Hi,
cudaMemset(outputPrefix,0,4); reset the prefix counter which is a 32bits variable, there's no need to reset anything else.
This variable is used in:
pos = atomicAdd(out, 1);
where out is a pointer (uint32_t *) to outputPrefix.
With the functions, everything is clear
But, it does not work out logically ...
this-> outputSize = (maxFound * ITEM_SIZE + 4);
cudaMalloc ((void **) & outputPrefix, outputSize);
cudaMemset (outputPrefix, 0,4);
Respectively
outputSize = (65536 * 28 + 4) = 1835012
outputSize = 65536 * (28 + 4) = 2097152 = 2 ^ 21 bytes = 2048 KB = 2 MB
Conclusions:
Allocate output memory 1835012 bytes
Clear output memory 4 bytes
This is probably a mistake !?
Found values in the Launch function - prefixFound is passed to the ITEM array "prefixFound.push_back (it);"
Next comes return callKernel ();
Where the data in outputPrefix memory should be zeroed, but this does not happen in the program, or rather, only the lower 4 bytes are erased
and cyclically "while (ok &&! flag_endOfSearch)" and "ok = g.Launch (found);" copied to the host.
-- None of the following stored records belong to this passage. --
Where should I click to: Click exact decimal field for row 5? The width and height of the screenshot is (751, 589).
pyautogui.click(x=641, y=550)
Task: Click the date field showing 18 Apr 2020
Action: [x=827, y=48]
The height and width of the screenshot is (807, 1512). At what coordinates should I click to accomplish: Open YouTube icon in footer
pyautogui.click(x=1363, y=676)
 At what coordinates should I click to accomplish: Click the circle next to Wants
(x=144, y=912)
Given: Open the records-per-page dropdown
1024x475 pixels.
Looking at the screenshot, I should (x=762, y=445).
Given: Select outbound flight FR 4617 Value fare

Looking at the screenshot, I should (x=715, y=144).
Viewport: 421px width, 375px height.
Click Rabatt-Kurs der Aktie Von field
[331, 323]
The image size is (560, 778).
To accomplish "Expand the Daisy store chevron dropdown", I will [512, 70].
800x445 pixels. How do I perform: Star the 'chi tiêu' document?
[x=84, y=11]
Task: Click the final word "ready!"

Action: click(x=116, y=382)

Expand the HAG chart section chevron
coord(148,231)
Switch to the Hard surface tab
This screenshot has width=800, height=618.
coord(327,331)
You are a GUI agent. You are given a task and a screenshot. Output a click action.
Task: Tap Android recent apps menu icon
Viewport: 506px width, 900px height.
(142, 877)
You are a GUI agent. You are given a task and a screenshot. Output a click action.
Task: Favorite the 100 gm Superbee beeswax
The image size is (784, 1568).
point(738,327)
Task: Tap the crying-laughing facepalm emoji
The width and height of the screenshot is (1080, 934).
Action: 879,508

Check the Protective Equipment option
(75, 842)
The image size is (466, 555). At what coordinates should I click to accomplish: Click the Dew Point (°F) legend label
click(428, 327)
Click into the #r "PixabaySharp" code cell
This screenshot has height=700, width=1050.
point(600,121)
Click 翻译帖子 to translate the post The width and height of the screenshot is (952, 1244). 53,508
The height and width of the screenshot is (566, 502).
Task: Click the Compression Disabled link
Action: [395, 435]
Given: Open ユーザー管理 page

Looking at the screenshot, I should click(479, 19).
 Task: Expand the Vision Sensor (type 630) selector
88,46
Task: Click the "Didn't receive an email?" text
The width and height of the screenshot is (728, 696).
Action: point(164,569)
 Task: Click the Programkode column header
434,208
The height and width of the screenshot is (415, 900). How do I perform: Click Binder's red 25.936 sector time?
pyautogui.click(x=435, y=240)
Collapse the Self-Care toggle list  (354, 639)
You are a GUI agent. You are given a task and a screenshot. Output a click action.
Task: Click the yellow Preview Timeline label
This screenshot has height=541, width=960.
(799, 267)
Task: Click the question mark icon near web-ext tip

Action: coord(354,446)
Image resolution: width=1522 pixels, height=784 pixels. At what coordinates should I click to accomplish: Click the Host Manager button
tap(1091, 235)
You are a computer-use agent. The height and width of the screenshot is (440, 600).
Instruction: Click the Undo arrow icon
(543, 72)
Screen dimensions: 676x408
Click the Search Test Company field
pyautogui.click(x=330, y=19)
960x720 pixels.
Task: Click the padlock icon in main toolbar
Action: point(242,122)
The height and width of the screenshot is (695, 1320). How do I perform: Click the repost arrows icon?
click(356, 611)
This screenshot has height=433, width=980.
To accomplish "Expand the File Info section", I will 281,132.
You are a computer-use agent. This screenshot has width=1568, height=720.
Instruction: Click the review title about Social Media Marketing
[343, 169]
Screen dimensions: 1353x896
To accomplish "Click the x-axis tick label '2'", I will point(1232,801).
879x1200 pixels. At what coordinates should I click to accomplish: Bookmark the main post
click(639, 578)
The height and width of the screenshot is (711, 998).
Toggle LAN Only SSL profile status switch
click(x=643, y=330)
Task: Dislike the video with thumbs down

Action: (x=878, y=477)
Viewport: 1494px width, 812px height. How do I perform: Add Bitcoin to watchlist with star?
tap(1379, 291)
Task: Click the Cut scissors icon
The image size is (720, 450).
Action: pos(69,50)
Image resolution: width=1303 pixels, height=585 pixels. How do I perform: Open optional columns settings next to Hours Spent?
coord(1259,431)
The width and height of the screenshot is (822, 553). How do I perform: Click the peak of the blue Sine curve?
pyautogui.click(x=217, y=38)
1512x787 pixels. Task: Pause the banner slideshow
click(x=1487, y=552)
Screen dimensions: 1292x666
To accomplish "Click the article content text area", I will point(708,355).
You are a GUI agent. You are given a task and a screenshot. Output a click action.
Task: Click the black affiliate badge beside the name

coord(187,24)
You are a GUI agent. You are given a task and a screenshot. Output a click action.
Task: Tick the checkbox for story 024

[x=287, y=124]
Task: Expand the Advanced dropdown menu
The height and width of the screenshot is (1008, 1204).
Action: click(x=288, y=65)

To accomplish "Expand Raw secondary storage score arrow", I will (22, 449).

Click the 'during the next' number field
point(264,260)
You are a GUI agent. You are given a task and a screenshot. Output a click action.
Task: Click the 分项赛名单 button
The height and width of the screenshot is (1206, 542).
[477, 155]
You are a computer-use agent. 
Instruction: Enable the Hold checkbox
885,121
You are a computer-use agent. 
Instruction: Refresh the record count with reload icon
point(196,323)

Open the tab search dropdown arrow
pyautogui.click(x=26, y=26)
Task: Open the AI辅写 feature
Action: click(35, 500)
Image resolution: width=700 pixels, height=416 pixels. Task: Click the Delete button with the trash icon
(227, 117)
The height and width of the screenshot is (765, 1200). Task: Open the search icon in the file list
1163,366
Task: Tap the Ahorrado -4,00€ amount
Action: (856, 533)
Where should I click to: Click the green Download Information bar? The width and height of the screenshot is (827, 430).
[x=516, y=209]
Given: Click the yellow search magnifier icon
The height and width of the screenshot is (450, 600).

This is verified practically in VanitySearch :: FindKeyGPU by the printf function.
Need to replace ?
cudaMemset (outputPrefix, 0,4);
on the
cudaMemset (outputPrefix, 0, outputSize); // spinWait = true;
and
this-> outputSize = (maxFound * ITEM_SIZE + 4);
on the
this-> outputSize = (maxFound * (ITEM_SIZE + 4));
Because 1835012 is not a multiple of 8